• Problem description
Only the lines from the one with "Where should I click to: Click the Add" through the end of the data are wanted, copied exactly.

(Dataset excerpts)
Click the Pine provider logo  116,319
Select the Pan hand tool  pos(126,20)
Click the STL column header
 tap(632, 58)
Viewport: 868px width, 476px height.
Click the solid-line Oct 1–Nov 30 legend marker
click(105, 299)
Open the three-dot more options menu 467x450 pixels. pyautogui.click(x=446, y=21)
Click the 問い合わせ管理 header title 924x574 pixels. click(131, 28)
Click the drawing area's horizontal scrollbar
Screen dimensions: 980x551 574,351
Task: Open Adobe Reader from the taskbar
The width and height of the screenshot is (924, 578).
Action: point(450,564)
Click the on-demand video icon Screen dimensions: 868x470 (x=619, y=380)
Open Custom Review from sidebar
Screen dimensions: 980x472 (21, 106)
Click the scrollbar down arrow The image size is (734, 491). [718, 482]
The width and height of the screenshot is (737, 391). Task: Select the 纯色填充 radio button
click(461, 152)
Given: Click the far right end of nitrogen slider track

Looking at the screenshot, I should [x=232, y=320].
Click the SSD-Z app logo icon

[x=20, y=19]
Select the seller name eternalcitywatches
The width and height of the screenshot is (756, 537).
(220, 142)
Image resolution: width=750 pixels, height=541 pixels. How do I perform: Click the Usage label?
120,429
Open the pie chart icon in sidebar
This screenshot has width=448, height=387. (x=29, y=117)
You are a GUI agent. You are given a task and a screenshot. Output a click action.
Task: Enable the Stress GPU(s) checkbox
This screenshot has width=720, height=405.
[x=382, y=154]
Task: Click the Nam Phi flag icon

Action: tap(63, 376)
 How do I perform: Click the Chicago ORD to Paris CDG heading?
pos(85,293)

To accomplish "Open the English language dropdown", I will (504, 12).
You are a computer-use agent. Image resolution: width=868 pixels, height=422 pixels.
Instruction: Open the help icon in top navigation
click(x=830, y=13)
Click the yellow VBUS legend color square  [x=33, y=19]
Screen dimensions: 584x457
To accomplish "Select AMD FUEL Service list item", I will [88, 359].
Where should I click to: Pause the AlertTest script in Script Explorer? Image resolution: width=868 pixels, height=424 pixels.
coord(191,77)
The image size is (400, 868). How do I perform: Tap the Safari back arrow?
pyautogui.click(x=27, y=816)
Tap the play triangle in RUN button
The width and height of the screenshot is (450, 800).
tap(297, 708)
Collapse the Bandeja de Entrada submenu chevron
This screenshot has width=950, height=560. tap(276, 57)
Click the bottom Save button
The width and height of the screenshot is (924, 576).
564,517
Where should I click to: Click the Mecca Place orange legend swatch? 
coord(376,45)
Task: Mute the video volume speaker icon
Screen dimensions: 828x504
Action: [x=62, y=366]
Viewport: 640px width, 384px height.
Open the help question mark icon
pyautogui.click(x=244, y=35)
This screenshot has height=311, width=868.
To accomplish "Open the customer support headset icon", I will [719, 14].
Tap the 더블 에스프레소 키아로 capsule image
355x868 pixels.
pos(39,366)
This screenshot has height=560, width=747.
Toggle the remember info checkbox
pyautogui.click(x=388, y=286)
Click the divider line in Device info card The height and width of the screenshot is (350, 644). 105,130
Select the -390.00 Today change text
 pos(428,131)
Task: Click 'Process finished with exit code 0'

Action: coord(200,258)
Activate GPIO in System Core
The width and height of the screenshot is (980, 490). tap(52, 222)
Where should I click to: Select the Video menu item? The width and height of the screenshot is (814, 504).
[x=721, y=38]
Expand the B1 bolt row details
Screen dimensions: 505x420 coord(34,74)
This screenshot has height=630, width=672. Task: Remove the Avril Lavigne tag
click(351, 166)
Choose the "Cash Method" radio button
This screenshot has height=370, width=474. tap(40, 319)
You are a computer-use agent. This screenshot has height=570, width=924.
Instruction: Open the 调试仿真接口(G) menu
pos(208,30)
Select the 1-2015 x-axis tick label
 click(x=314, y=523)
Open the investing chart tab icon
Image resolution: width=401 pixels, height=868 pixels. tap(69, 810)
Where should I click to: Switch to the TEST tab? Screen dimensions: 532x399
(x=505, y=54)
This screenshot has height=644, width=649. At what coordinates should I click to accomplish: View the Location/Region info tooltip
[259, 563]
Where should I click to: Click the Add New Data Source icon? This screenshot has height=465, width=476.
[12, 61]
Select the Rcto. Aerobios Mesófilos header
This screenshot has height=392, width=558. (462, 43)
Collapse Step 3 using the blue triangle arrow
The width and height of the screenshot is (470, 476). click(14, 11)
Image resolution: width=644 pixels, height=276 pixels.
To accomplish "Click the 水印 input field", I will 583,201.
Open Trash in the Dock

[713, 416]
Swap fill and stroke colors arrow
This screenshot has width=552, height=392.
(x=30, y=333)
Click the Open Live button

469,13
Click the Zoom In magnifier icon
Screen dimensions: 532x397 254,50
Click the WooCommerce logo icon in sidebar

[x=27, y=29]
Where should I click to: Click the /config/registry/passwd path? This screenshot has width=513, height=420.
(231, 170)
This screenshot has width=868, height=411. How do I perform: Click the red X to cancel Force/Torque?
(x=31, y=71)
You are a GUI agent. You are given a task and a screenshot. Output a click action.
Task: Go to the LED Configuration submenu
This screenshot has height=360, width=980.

• Response below
Where should I click to: Click the Add New Data Source icon? This screenshot has height=465, width=476.
[12, 61]
Select the Rcto. Aerobios Mesófilos header
This screenshot has height=392, width=558. (462, 43)
Collapse Step 3 using the blue triangle arrow
The width and height of the screenshot is (470, 476). click(14, 11)
Image resolution: width=644 pixels, height=276 pixels.
To accomplish "Click the 水印 input field", I will 583,201.
Open Trash in the Dock

[713, 416]
Swap fill and stroke colors arrow
This screenshot has width=552, height=392.
(x=30, y=333)
Click the Open Live button

469,13
Click the Zoom In magnifier icon
Screen dimensions: 532x397 254,50
Click the WooCommerce logo icon in sidebar

[x=27, y=29]
Where should I click to: Click the /config/registry/passwd path? This screenshot has width=513, height=420.
(231, 170)
This screenshot has width=868, height=411. How do I perform: Click the red X to cancel Force/Torque?
(x=31, y=71)
You are a GUI agent. You are given a task and a screenshot. Output a click action.
Task: Go to the LED Configuration submenu
This screenshot has height=360, width=980.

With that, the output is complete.